BlackBerry maker Research In Motion has acquired startup tinyHippos and with it
Ripple, a mobile environment emulator that makes it possible to test mobile applications across various platforms.
The tiny team-from RIM's own hometown of Waterloo, Ontario, Canada-has experience in Web, mobile Web and widget development, Tyler Lessard, vice president of global alliances and developer relations at RIM, said in
March 25 poston RIM's developer blog.
"We have been integrating support for Web technologies like HTML5 and BlackBerry WebWorks into our developer platform, and working to continually deliver enhanced tools and frameworks to our developer community," Lessard wrote. "We look forward to working with the team at tinyHippos to further provide a simplified and streamlined experience to our developers."
On the tinyHippos site, co-founder and CTO Dan Silvestru wrote the team was excited about its future at RIM and bringing BlackBerry support to Ripple.
"We also want to reassure all new and existing users that we expect that the Ripple product will continue to be offered for download and the team will continue to develop features, provide support and help grow the mobile-application developer community," wrote Silvestru.
In recent quarters, RIM's smartphones have faced tough competition from Apple and Android-running devices. Its BlackBerry PlayBook tablet, scheduled to begin shipping April 19, is likely to face many of the same challenges-not only the need to deliver industry-leading hardware but a fully stocked applications store. In part to address this, RIM announced last week that the PlayBook would be able to run ported applications for Android 2.3, known as "Gingerbread."

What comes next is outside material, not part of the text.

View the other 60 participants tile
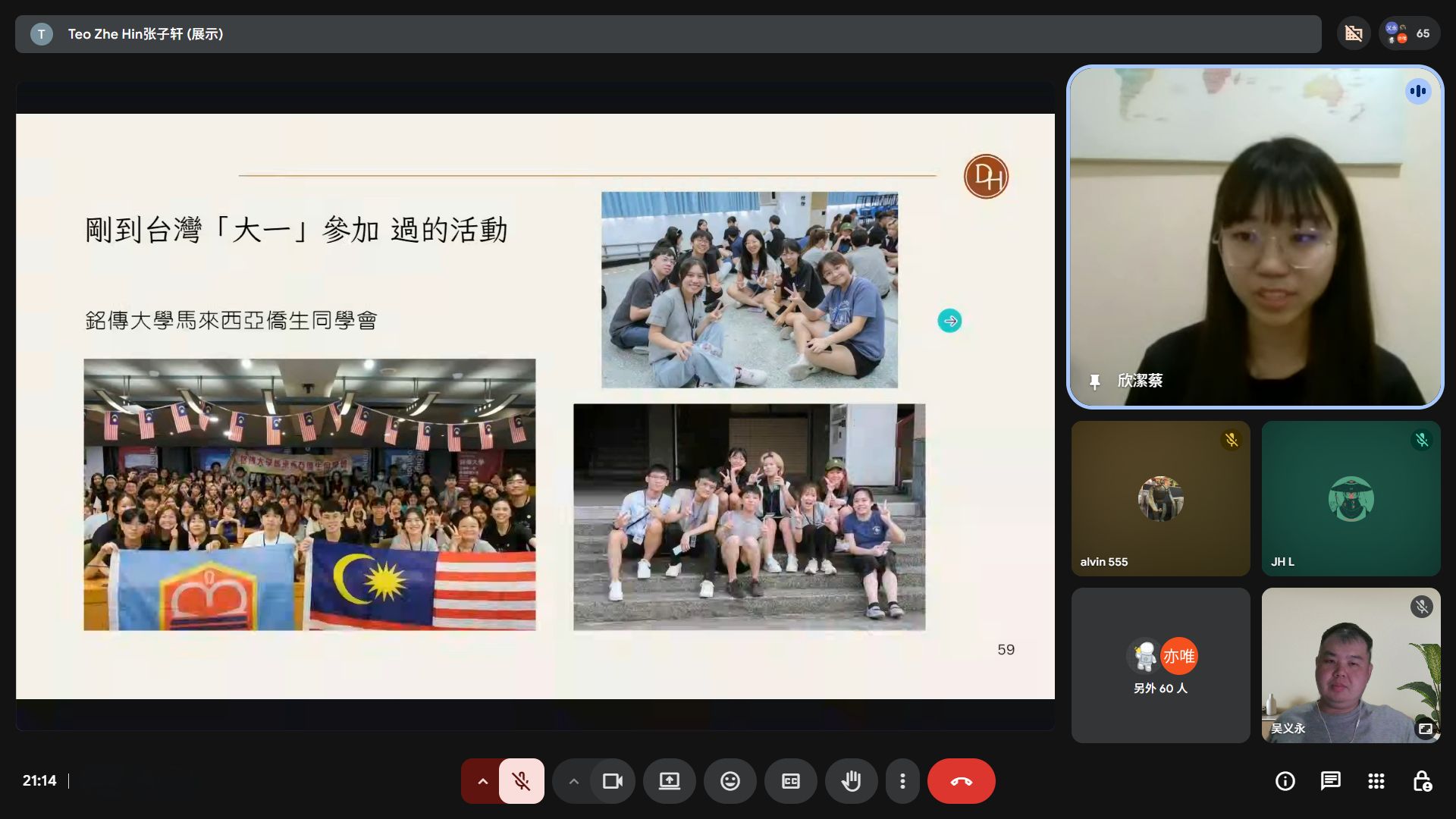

"Developers currently building for the BlackBerry or Android platforms will be able to quickly and easily port their apps to run on the BlackBerry Tablet OS, thanks to a high degree of API compatibility," RIM said in a March 24 statement. "The new optional app players will be available for download from BlackBerry App World and will be placed in a secure 'sandbox' on the BlackBerry PlayBook where the BlackBerry Java or Android apps can be run."
From around the blogosphere have since come complaints about the PlayBook's lack of support for Android 3.0, or "Honeycomb," Google's version of the OS designed specifically for tablets.
During RIM's most recent earnings announcement March 24, co-CEO Jim Balsillie addressed RIM's more modest application numbers compared with the offerings-of varying quality and usefulness-stocking Google's and Apple's marketplaces.
"I'm really just not interested in this sort of religious application tonnage issue. I really think we've put that issue to bed," Balsillie said. "If you think the whole world's going to want to develop for Gingerbread, fine. But do I think that's going to happen? Then, why is there a different platform for tablets?"
Continuing on about "tonnage," he added, "All the tonnage in Android is in Gingerbread. It's not in -Honeycomb.' So you have to ask the real tough question: When are you going to see tonnage in Honeycomb, and how's it going to progress?"
Balsillie additionally described the PlayBook as "a winner" that RIM has thoroughly "future-proofed." And despite declining to offer guidance on how many units the company expects to sell, Balsillie said that a number of enterprise clients had reached out about ordering tens of thousands of units apiece.
Regarding RIM's purchase of tinyHippos, neither company disclosed the financial details of the deal.